A Jay Black’s concert is always a happening.  There is lots of nostalgia, excitement and thrills.  Jay’s out-going manner with his audience has solidified his popularity with long-time fans, while at the same time he has made new enthusiasts out of others.

“It’s a tremendous thrill for me to see how people react to our performances,” notes Jay Black.  “It just might be that they expect someone to start losing his voice after 30 years, but I shock them by hitting all the same high notes I did back in the 1960’s.  I enjoy getting close to an audience and I want them to feel they know me better after a concert is over.”
How have the critics reacted to Jay Black’s performances over the years?  Here are some sample reviews from concerts held around the country:

Billboard: (Reviewing a “Rock ‘N Roll Spectacular” at Madison Square Garden in New York) “Biggest crowd pleaser was Jay Black.  Strutting and preening, he had the teeny-boppers in the audience oohing and aahing as he took them through some of his biggest hits.”

Variety: (Reviewing the same “Rock ‘N Roll Spectacular”)
“Even where combos were listed, top billing went to their leaders, including Jay Black, second half closer and highlight of the evening.”

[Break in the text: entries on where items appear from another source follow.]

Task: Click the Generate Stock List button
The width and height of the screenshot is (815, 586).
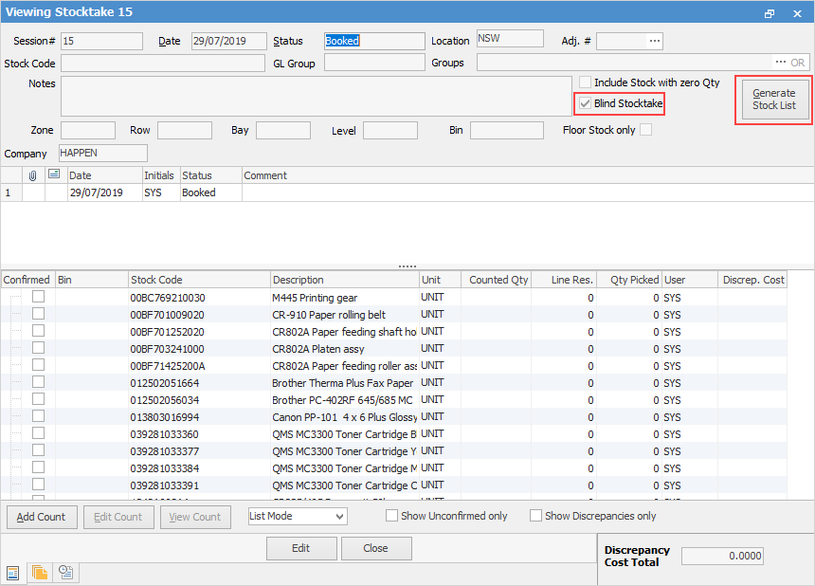Action: point(774,100)
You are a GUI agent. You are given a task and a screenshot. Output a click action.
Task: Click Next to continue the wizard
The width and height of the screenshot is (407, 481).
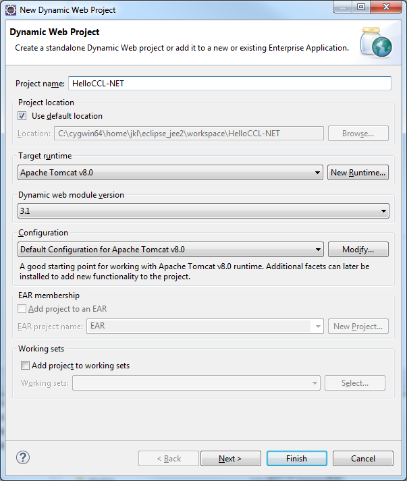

The Aquarian: (Reviewing the later “Rock ‘N Roll Spectacular” at the Brendan Byrne Arena in New Jersey)  “Finally, Jay Black took the stage and it became immediately obvious why no one could’ve followed him. Black is a consummate performer, blessed not only with a operatic voice, but stage presence, good looks and musical knowledge.”

The Chronicle: “The hits were performed simply, with Jay Black playing right into the fans hands; he would often accent his preparing for a big note, so the audience would share almost the same thrill (if not a greater one) when Black finally belted the line out.”

New York Newsday: “The most well-rounded entertainer working today, a guy with the most
powerful and passionate voice in all of Pop music, who has the natural comic timing of the very best stand-up.”        

If Jay Black is turning into a “family act,” it should come as no surprise.  After all, the music of Jay Black has been a part of millions of homes across the United States for four decades.